**Work required:** Rewrite the stretch from the line containing "You are a GUI" through the end of the lines, putting "sorting arrows" in place of "sort arrows" and changing nothing else. Leave the pictures out of your answer.

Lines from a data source
□ □ □ □
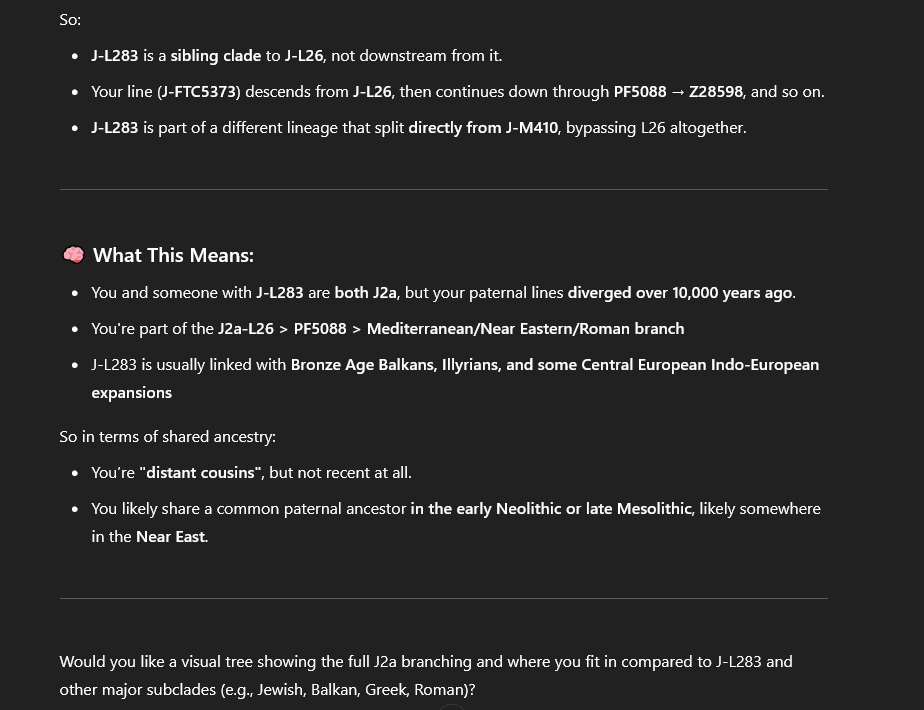The height and width of the screenshot is (710, 924).
Task: Click the bold word "expansions"
Action: [x=131, y=393]
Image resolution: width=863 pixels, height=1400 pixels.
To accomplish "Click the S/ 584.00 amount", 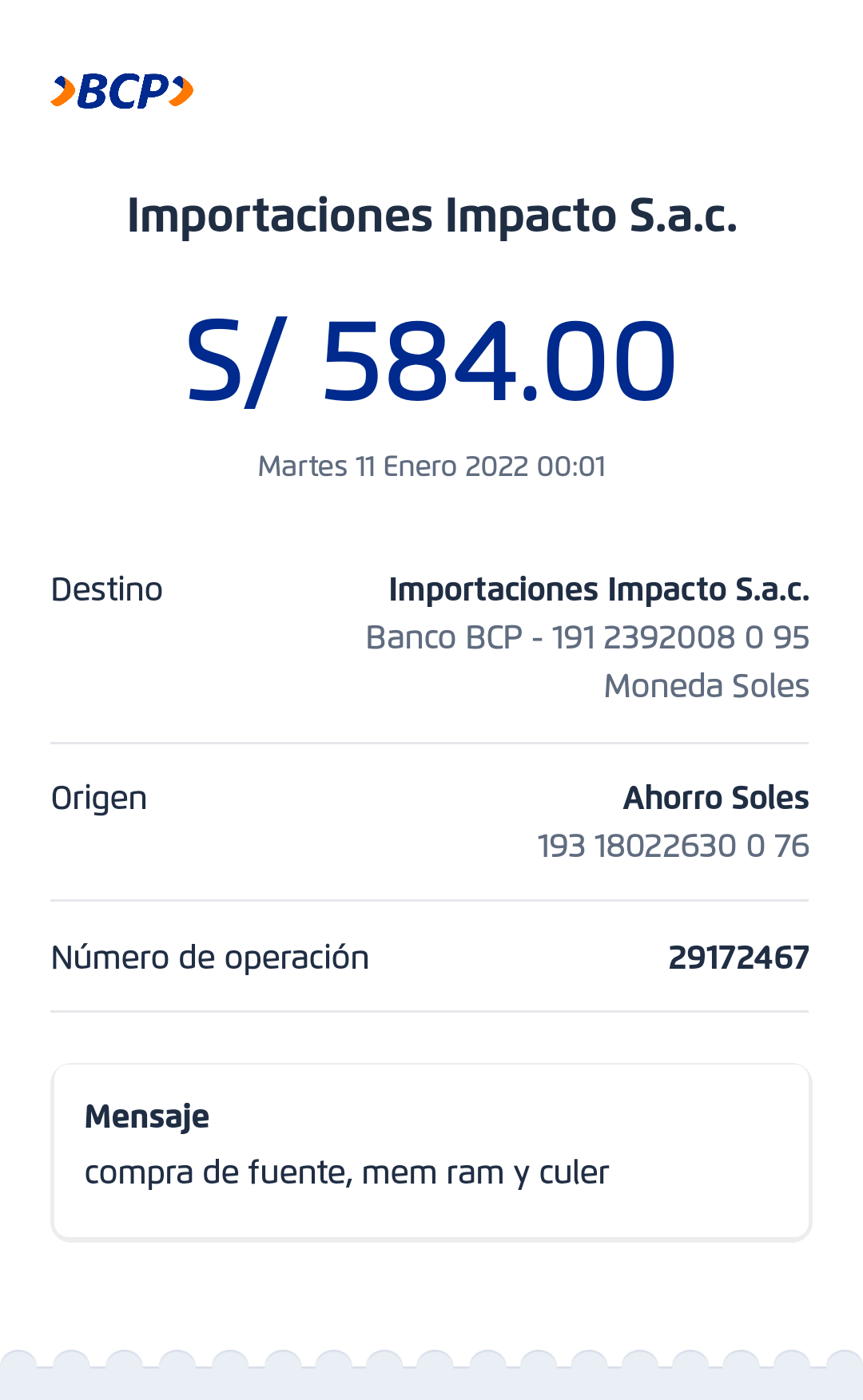I will click(432, 361).
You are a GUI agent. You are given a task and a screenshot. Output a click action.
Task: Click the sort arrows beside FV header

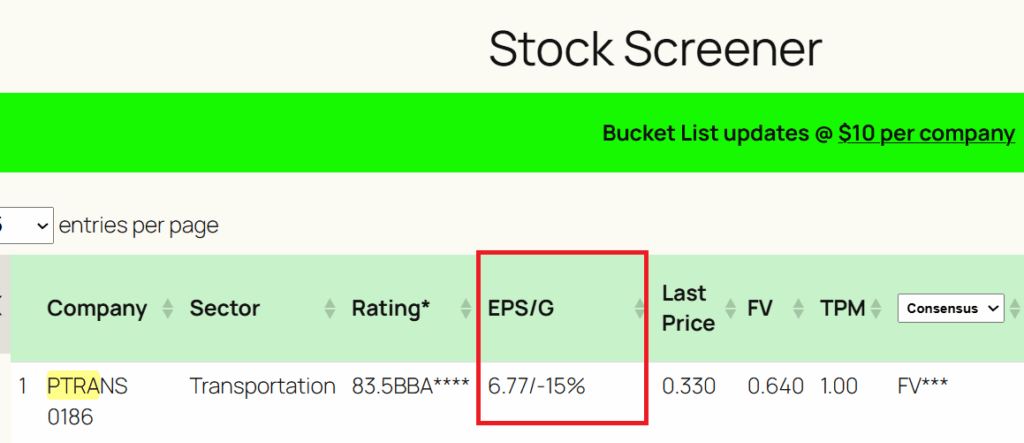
□ □ □ □
**Written answer:**
You are a GUI agent. You are given a task and a screenshot. Output a click action.
Task: Click the sorting arrows beside FV header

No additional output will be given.